Task objective: Shown below are entries with pictures; the line with "Task: Open the tweet timestamp 25 Mar 2017" through the line with "Task: Go to the Live View page" is the span to retype exactly, and the pictures stay out.
*** Information given
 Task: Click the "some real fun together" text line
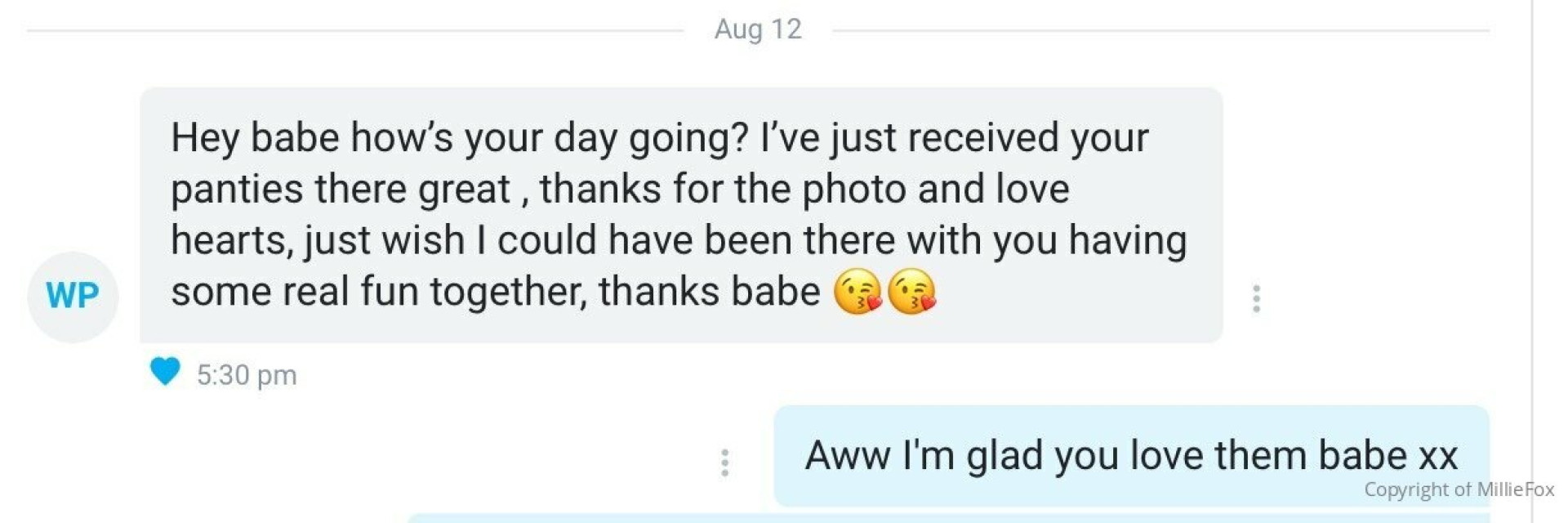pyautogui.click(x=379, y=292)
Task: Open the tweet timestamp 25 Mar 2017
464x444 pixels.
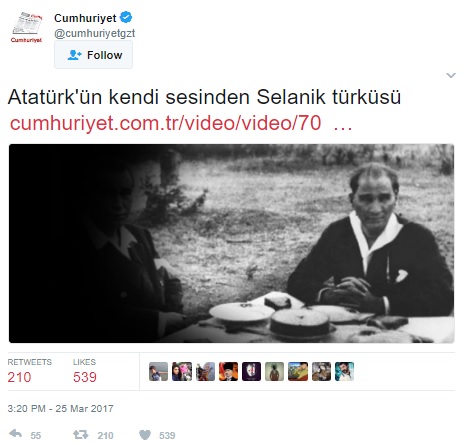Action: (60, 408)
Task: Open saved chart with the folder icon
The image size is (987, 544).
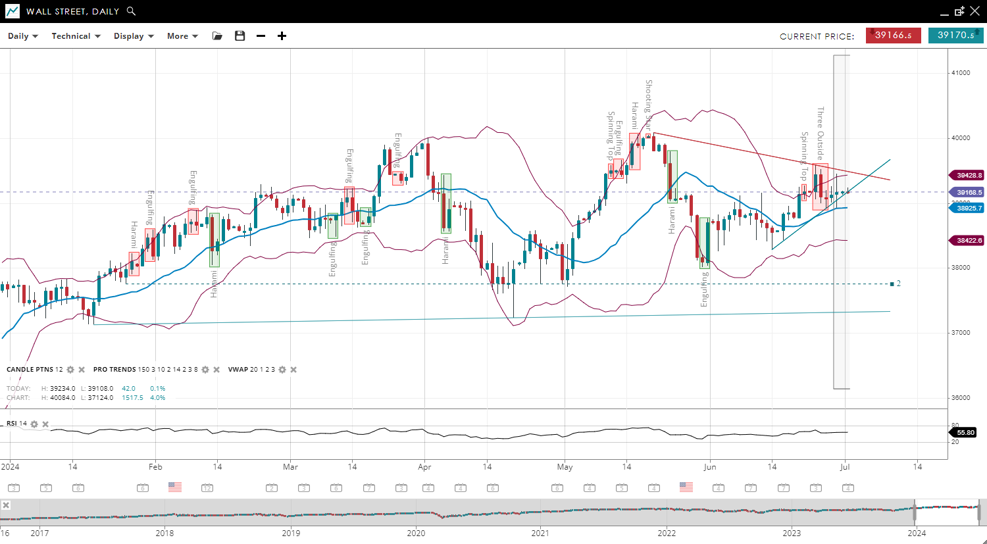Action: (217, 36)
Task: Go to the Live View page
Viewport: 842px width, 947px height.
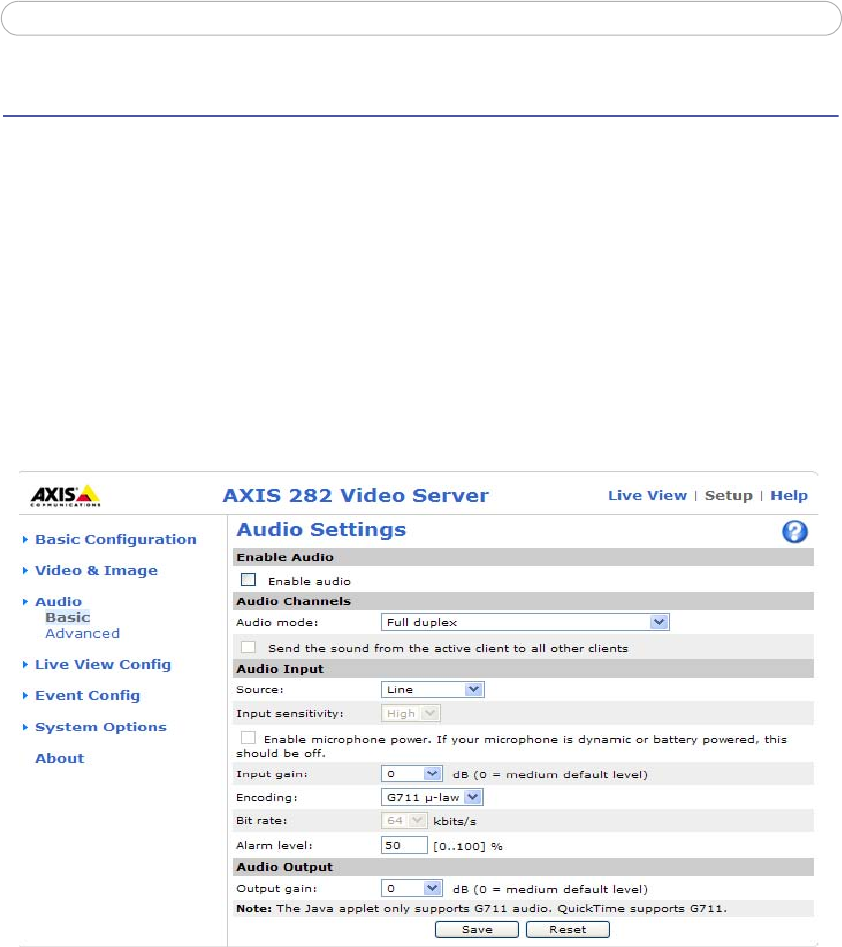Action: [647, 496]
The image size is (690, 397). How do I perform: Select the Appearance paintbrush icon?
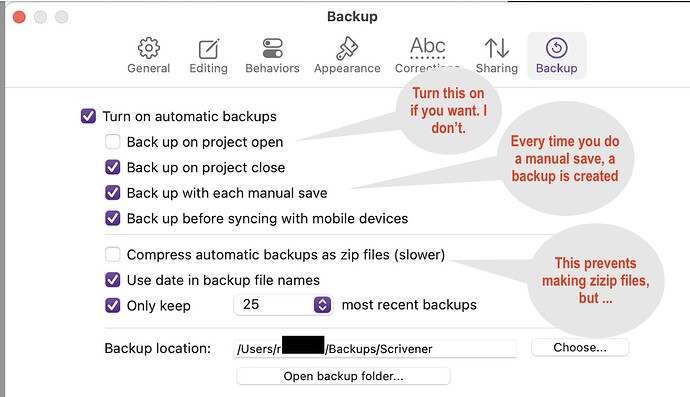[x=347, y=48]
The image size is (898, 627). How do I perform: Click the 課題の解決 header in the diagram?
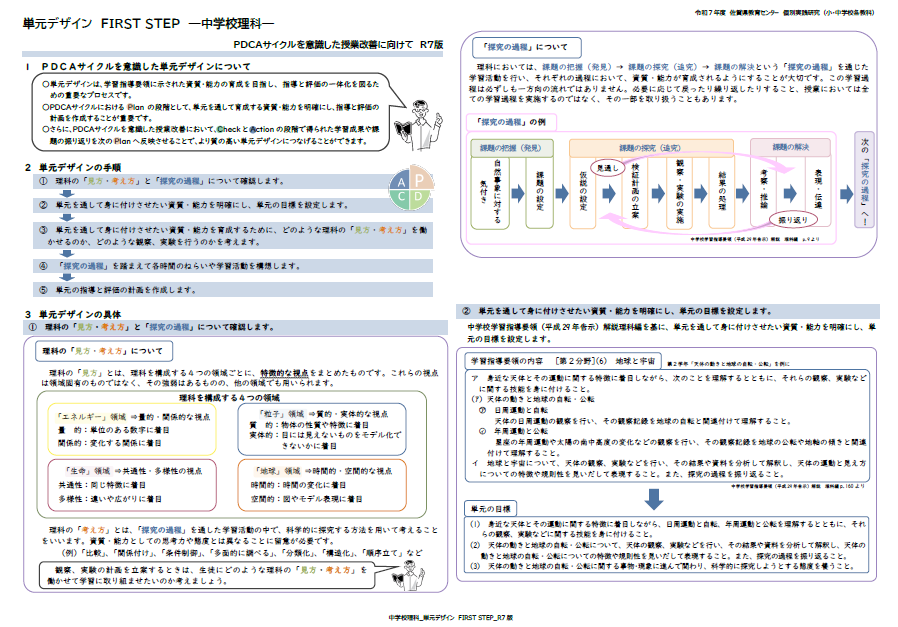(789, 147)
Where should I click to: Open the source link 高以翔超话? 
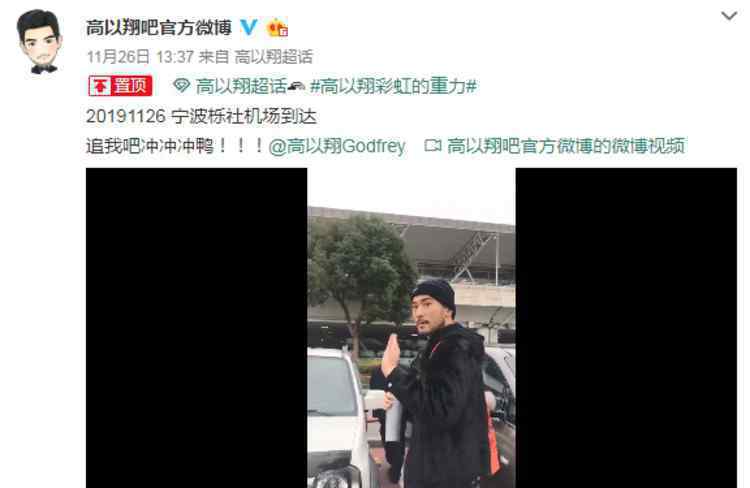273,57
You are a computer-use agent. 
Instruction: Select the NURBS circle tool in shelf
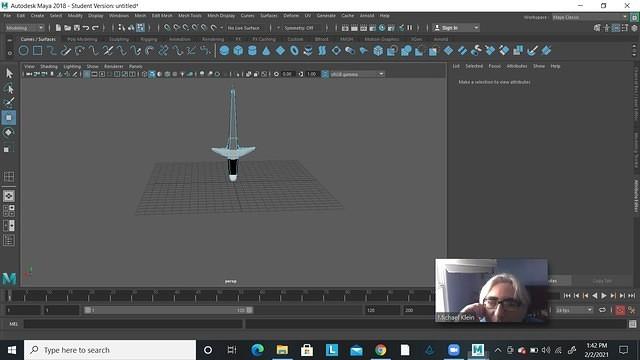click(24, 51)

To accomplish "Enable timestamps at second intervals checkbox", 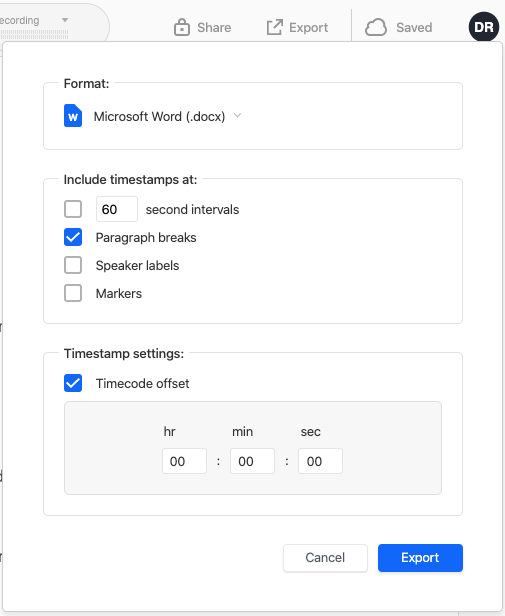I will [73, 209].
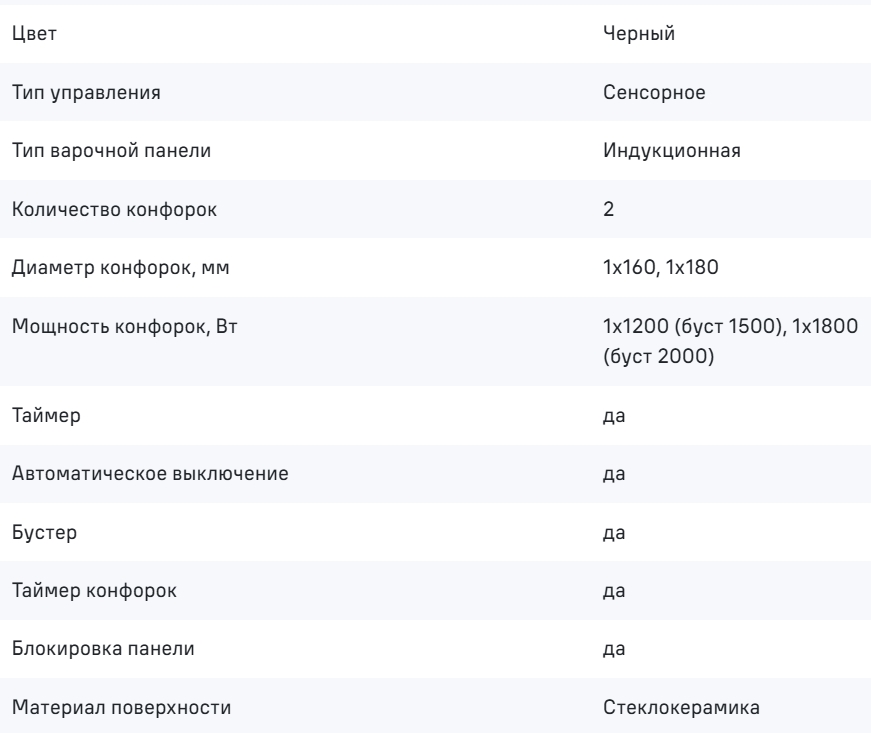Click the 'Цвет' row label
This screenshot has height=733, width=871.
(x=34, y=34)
******
Exercise solution:
Task: Open the tweet timestamp 25 Mar 2017
464x444 pixels.
Action: (60, 408)
Task: Open saved chart with the folder icon
The image size is (987, 544).
Action: (217, 36)
Task: Go to the Live View page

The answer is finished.